Exercise: The answer is the complete listing below, written out again exactly.

Material to process:

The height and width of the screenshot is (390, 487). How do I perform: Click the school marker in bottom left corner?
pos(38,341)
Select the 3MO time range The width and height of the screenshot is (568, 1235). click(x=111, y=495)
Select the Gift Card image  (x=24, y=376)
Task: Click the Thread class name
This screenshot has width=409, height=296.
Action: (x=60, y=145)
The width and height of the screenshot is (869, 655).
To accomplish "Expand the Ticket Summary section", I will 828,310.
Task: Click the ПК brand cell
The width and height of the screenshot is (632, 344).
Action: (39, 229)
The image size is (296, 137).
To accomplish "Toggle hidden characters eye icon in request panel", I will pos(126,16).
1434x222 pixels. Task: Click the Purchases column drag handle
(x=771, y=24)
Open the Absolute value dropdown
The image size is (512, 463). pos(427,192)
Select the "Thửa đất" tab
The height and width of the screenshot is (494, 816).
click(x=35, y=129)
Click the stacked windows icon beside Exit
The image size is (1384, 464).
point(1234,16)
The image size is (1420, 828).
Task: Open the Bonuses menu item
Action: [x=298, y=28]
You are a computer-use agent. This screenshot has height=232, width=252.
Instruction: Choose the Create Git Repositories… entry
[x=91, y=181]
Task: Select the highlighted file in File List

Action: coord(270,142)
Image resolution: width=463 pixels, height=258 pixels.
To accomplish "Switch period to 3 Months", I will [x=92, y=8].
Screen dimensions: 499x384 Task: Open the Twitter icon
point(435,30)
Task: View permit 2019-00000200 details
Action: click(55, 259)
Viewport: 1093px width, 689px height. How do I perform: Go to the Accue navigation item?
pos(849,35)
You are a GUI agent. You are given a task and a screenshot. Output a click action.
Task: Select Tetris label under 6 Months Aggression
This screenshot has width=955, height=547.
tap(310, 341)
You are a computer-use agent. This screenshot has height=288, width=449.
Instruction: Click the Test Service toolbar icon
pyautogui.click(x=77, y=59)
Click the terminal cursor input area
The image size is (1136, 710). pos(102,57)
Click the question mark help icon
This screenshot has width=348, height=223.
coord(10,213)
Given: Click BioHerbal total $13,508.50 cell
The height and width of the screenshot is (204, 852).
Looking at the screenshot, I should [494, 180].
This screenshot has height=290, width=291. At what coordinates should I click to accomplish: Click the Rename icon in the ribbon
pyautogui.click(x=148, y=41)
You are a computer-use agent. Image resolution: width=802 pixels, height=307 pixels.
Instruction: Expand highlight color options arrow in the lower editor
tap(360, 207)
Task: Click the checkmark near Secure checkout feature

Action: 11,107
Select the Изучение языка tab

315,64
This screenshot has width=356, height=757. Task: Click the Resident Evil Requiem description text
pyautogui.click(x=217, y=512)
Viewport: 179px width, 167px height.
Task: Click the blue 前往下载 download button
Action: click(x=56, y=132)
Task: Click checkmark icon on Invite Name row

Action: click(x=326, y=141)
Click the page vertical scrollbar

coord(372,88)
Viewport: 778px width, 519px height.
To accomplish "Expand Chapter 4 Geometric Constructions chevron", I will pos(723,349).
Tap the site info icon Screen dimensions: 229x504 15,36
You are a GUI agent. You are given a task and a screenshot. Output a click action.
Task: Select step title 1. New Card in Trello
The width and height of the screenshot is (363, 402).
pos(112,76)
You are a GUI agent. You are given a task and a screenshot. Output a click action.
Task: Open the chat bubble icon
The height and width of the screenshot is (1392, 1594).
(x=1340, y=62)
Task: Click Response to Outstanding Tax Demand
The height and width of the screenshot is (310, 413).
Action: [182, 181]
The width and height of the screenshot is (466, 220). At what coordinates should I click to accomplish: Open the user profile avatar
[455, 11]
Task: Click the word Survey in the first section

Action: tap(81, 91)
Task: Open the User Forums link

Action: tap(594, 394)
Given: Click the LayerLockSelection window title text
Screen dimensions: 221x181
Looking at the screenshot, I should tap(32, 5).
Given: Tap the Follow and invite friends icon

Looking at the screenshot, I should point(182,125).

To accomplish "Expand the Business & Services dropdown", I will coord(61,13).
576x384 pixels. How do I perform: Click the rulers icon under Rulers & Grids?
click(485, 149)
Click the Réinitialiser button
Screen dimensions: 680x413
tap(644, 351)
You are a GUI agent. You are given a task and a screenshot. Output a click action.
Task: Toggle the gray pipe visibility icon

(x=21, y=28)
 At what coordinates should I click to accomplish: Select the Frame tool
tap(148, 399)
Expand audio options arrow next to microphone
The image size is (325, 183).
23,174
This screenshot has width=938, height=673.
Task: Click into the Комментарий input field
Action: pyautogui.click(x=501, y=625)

Written solution:
The height and width of the screenshot is (390, 487). How do I perform: Click the school marker in bottom left corner?
pos(38,341)
Select the 3MO time range The width and height of the screenshot is (568, 1235). click(x=111, y=495)
Select the Gift Card image  (x=24, y=376)
Task: Click the Thread class name
This screenshot has width=409, height=296.
Action: (x=60, y=145)
The width and height of the screenshot is (869, 655).
To accomplish "Expand the Ticket Summary section", I will 828,310.
Task: Click the ПК brand cell
The width and height of the screenshot is (632, 344).
Action: (39, 229)
The image size is (296, 137).
To accomplish "Toggle hidden characters eye icon in request panel", I will pos(126,16).
1434x222 pixels. Task: Click the Purchases column drag handle
(x=771, y=24)
Open the Absolute value dropdown
The image size is (512, 463). pos(427,192)
Select the "Thửa đất" tab
The height and width of the screenshot is (494, 816).
click(x=35, y=129)
Click the stacked windows icon beside Exit
The image size is (1384, 464).
point(1234,16)
The image size is (1420, 828).
Task: Open the Bonuses menu item
Action: [x=298, y=28]
You are a computer-use agent. This screenshot has height=232, width=252.
Instruction: Choose the Create Git Repositories… entry
[x=91, y=181]
Task: Select the highlighted file in File List

Action: coord(270,142)
Image resolution: width=463 pixels, height=258 pixels.
To accomplish "Switch period to 3 Months", I will [x=92, y=8].
Screen dimensions: 499x384 Task: Open the Twitter icon
point(435,30)
Task: View permit 2019-00000200 details
Action: click(55, 259)
Viewport: 1093px width, 689px height. How do I perform: Go to the Accue navigation item?
pos(849,35)
You are a GUI agent. You are given a task and a screenshot. Output a click action.
Task: Select Tetris label under 6 Months Aggression
This screenshot has width=955, height=547.
tap(310, 341)
You are a computer-use agent. This screenshot has height=288, width=449.
Instruction: Click the Test Service toolbar icon
pyautogui.click(x=77, y=59)
Click the terminal cursor input area
The image size is (1136, 710). pos(102,57)
Click the question mark help icon
This screenshot has width=348, height=223.
coord(10,213)
Given: Click BioHerbal total $13,508.50 cell
The height and width of the screenshot is (204, 852).
Looking at the screenshot, I should [494, 180].
This screenshot has height=290, width=291. At what coordinates should I click to accomplish: Click the Rename icon in the ribbon
pyautogui.click(x=148, y=41)
You are a computer-use agent. Image resolution: width=802 pixels, height=307 pixels.
Instruction: Expand highlight color options arrow in the lower editor
tap(360, 207)
Task: Click the checkmark near Secure checkout feature

Action: 11,107
Select the Изучение языка tab

315,64
This screenshot has width=356, height=757. Task: Click the Resident Evil Requiem description text
pyautogui.click(x=217, y=512)
Viewport: 179px width, 167px height.
Task: Click the blue 前往下载 download button
Action: click(x=56, y=132)
Task: Click checkmark icon on Invite Name row

Action: click(x=326, y=141)
Click the page vertical scrollbar

coord(372,88)
Viewport: 778px width, 519px height.
To accomplish "Expand Chapter 4 Geometric Constructions chevron", I will pos(723,349).
Tap the site info icon Screen dimensions: 229x504 15,36
You are a GUI agent. You are given a task and a screenshot. Output a click action.
Task: Select step title 1. New Card in Trello
The width and height of the screenshot is (363, 402).
pos(112,76)
You are a GUI agent. You are given a task and a screenshot. Output a click action.
Task: Open the chat bubble icon
The height and width of the screenshot is (1392, 1594).
(x=1340, y=62)
Task: Click Response to Outstanding Tax Demand
The height and width of the screenshot is (310, 413).
Action: [182, 181]
The width and height of the screenshot is (466, 220). At what coordinates should I click to accomplish: Open the user profile avatar
[455, 11]
Task: Click the word Survey in the first section

Action: tap(81, 91)
Task: Open the User Forums link

Action: tap(594, 394)
Given: Click the LayerLockSelection window title text
Screen dimensions: 221x181
Looking at the screenshot, I should tap(32, 5).
Given: Tap the Follow and invite friends icon

Looking at the screenshot, I should point(182,125).

To accomplish "Expand the Business & Services dropdown", I will coord(61,13).
576x384 pixels. How do I perform: Click the rulers icon under Rulers & Grids?
click(485, 149)
Click the Réinitialiser button
Screen dimensions: 680x413
tap(644, 351)
You are a GUI agent. You are given a task and a screenshot. Output a click action.
Task: Toggle the gray pipe visibility icon

(x=21, y=28)
 At what coordinates should I click to accomplish: Select the Frame tool
tap(148, 399)
Expand audio options arrow next to microphone
The image size is (325, 183).
23,174
This screenshot has width=938, height=673.
Task: Click into the Комментарий input field
Action: pyautogui.click(x=501, y=625)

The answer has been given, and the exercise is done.